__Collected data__
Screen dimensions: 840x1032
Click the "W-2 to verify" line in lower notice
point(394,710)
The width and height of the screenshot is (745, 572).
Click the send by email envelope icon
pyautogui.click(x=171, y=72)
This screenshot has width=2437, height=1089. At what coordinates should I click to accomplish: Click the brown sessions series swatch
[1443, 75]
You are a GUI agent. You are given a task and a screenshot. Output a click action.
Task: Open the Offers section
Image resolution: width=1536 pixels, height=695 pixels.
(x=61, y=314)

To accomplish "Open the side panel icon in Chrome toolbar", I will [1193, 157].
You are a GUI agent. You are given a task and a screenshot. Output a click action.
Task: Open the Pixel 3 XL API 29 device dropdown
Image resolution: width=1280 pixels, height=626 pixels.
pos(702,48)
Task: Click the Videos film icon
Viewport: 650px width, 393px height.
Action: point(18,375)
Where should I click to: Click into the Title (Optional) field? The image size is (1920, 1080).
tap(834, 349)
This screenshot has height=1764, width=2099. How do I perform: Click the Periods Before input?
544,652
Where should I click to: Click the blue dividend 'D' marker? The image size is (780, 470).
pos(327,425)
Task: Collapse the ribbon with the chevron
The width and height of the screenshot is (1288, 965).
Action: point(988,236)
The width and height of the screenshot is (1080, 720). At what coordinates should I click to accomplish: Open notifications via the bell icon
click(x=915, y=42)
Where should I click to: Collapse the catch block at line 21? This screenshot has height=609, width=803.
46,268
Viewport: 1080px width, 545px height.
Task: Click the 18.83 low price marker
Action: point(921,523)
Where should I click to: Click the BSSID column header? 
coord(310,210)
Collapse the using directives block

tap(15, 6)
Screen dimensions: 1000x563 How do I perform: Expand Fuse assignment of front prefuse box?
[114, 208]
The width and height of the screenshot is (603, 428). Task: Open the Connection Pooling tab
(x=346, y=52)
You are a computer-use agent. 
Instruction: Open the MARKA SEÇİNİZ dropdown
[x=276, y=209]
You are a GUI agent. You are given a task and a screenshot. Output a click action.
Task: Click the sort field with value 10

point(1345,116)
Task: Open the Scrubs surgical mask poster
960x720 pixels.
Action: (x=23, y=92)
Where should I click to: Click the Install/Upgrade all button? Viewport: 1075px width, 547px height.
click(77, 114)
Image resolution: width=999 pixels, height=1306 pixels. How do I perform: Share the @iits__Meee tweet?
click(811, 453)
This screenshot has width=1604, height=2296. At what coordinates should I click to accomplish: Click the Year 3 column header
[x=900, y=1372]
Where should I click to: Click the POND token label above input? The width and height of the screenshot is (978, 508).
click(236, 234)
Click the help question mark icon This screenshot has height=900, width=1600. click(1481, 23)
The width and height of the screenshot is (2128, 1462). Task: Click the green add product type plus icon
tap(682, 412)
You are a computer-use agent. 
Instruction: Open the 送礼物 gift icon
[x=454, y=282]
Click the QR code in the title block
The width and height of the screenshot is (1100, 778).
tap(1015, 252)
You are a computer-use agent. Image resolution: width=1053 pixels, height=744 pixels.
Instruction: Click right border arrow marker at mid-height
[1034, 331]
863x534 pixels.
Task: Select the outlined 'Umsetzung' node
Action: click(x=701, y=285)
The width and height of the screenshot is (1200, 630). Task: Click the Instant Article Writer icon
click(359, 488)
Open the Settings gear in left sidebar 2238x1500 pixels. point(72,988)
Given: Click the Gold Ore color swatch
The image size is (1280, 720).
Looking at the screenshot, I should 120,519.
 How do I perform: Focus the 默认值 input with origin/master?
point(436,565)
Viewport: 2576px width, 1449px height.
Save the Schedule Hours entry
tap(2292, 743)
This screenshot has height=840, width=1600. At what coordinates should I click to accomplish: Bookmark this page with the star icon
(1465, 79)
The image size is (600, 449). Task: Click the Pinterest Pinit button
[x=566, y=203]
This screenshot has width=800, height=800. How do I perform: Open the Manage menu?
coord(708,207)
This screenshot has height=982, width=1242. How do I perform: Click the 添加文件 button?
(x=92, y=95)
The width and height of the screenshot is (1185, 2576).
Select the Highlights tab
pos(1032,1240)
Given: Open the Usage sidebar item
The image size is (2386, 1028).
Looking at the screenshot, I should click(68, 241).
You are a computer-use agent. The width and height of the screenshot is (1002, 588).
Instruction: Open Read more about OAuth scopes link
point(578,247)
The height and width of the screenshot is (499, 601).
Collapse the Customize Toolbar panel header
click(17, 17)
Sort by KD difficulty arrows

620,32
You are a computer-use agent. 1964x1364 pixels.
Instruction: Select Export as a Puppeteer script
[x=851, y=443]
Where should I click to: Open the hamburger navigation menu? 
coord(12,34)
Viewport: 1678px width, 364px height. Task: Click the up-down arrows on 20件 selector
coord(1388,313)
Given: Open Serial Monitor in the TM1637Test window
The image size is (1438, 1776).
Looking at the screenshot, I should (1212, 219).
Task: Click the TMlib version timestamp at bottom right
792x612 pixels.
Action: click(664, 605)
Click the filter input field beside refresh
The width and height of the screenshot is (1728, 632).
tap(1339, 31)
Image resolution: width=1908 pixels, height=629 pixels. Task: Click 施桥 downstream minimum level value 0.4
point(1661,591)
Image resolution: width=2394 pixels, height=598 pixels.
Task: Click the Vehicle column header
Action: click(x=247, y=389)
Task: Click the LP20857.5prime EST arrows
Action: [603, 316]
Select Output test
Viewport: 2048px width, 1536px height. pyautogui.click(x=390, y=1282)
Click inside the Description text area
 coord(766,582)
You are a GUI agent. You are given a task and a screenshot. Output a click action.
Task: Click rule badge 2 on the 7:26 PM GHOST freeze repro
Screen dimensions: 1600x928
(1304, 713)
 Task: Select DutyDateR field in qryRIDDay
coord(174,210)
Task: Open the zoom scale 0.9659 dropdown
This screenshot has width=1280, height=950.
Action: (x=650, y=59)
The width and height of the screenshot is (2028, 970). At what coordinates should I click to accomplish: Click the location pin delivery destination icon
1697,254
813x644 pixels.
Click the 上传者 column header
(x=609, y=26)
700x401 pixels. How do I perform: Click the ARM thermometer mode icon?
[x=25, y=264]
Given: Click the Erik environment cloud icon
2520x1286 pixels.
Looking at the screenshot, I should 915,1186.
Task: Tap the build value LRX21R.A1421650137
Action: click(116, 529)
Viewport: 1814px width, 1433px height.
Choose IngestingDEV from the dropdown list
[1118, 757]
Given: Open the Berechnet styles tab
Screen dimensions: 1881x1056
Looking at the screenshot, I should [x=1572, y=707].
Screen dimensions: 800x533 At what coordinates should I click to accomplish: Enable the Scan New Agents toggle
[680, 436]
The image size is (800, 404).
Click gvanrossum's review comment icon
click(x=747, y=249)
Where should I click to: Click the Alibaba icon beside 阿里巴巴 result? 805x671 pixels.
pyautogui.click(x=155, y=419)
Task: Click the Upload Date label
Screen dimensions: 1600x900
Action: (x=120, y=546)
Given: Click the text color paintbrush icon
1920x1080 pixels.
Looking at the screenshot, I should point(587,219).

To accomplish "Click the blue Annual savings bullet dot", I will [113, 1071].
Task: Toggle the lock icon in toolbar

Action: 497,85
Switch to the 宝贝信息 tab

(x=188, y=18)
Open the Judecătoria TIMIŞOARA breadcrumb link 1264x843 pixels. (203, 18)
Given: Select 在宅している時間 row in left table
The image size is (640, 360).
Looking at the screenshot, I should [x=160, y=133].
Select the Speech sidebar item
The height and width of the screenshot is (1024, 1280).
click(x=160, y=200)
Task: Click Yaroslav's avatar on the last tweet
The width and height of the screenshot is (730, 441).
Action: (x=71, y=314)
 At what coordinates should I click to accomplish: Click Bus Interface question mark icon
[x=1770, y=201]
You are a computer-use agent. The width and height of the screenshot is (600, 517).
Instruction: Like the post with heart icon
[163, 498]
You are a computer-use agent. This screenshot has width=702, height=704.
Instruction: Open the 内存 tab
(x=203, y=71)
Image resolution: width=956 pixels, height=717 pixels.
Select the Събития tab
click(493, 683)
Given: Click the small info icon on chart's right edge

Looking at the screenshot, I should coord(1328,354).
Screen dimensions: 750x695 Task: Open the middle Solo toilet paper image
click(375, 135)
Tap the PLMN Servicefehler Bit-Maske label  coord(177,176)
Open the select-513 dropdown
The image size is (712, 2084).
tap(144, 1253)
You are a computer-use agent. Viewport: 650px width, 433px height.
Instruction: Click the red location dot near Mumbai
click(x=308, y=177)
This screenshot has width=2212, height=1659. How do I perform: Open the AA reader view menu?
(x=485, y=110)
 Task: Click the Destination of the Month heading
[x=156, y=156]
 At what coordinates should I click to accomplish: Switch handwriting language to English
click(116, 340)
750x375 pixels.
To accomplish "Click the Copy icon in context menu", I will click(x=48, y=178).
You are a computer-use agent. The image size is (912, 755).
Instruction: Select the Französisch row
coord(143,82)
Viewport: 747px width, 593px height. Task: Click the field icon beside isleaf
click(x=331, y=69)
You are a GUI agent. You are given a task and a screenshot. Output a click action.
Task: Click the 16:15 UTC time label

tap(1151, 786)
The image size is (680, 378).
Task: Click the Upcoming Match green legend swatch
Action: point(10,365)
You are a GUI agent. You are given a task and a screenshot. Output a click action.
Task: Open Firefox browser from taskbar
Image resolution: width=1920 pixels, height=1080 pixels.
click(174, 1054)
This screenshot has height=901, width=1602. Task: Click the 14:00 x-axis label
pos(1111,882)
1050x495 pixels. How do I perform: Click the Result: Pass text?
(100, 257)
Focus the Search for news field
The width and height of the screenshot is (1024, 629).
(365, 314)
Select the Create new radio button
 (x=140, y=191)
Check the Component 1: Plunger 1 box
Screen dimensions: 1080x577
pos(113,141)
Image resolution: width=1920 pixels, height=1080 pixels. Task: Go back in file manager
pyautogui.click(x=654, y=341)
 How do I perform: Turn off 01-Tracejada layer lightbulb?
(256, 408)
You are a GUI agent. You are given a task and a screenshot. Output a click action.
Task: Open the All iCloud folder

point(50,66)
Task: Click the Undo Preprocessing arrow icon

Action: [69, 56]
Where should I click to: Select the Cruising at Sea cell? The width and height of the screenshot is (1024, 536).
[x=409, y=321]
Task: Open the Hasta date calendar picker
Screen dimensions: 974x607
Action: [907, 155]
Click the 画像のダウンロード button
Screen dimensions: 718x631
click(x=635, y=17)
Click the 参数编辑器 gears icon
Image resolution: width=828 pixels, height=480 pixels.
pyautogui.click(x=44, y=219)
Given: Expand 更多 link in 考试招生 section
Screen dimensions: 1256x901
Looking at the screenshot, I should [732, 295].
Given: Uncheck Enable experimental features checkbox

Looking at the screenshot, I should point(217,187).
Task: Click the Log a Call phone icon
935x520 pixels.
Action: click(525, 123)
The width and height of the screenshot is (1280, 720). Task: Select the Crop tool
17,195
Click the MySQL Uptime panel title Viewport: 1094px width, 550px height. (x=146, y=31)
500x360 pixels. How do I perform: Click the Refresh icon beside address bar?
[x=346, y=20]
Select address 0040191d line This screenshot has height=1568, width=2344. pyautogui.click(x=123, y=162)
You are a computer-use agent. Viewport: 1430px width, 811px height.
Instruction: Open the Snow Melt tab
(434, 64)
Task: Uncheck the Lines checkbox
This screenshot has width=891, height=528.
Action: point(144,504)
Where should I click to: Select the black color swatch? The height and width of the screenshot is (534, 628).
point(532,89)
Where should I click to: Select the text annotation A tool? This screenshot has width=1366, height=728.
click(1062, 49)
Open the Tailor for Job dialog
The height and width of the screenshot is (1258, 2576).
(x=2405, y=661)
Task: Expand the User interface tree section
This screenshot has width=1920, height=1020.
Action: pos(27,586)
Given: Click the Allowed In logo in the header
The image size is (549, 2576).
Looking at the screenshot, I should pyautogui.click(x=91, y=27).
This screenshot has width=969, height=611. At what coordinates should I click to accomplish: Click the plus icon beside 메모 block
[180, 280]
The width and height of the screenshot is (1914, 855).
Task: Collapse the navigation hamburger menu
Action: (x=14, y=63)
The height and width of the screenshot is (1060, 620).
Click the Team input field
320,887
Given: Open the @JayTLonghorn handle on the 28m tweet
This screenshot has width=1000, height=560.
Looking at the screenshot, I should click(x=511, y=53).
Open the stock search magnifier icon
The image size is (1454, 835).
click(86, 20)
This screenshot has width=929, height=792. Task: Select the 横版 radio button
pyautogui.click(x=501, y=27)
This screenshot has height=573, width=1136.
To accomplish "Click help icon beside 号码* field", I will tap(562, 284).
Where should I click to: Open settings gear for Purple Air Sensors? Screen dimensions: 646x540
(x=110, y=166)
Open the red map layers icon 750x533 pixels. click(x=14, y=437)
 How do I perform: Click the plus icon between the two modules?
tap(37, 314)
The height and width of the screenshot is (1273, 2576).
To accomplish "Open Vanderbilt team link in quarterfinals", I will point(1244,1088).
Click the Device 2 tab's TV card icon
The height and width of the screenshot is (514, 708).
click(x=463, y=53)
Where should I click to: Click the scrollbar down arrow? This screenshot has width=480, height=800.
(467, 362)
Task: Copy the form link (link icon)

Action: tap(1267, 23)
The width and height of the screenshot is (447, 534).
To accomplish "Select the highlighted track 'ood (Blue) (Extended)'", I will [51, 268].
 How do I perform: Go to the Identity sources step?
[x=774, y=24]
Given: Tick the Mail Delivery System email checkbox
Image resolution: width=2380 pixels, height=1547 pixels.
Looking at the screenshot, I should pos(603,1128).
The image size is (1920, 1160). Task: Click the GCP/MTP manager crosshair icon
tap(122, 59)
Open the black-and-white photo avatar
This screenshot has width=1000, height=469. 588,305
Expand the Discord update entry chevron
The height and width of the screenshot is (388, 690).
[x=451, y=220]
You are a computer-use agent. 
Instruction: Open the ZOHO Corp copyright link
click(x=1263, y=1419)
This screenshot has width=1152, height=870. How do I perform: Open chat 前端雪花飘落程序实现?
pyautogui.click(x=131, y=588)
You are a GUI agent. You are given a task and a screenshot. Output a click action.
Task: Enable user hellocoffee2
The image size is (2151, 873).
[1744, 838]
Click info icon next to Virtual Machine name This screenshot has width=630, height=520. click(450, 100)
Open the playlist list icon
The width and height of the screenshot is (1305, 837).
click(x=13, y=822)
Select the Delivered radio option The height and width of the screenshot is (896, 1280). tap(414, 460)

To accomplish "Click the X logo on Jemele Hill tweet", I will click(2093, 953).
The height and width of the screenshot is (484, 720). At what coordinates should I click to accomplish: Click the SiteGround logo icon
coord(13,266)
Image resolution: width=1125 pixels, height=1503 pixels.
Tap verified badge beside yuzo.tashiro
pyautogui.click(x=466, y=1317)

__Goal__
Duplicate the stretch of the records above from the line containing "At what coordinates should I click to accomplish: Switch" through the line containing "Action: point(10,365)", both included.

__Response to the task__
 At what coordinates should I click to accomplish: Switch handwriting language to English
click(116, 340)
750x375 pixels.
To accomplish "Click the Copy icon in context menu", I will click(x=48, y=178).
You are a computer-use agent. The image size is (912, 755).
Instruction: Select the Französisch row
coord(143,82)
Viewport: 747px width, 593px height. Task: Click the field icon beside isleaf
click(x=331, y=69)
You are a GUI agent. You are given a task and a screenshot. Output a click action.
Task: Click the 16:15 UTC time label

tap(1151, 786)
The image size is (680, 378).
Task: Click the Upcoming Match green legend swatch
Action: point(10,365)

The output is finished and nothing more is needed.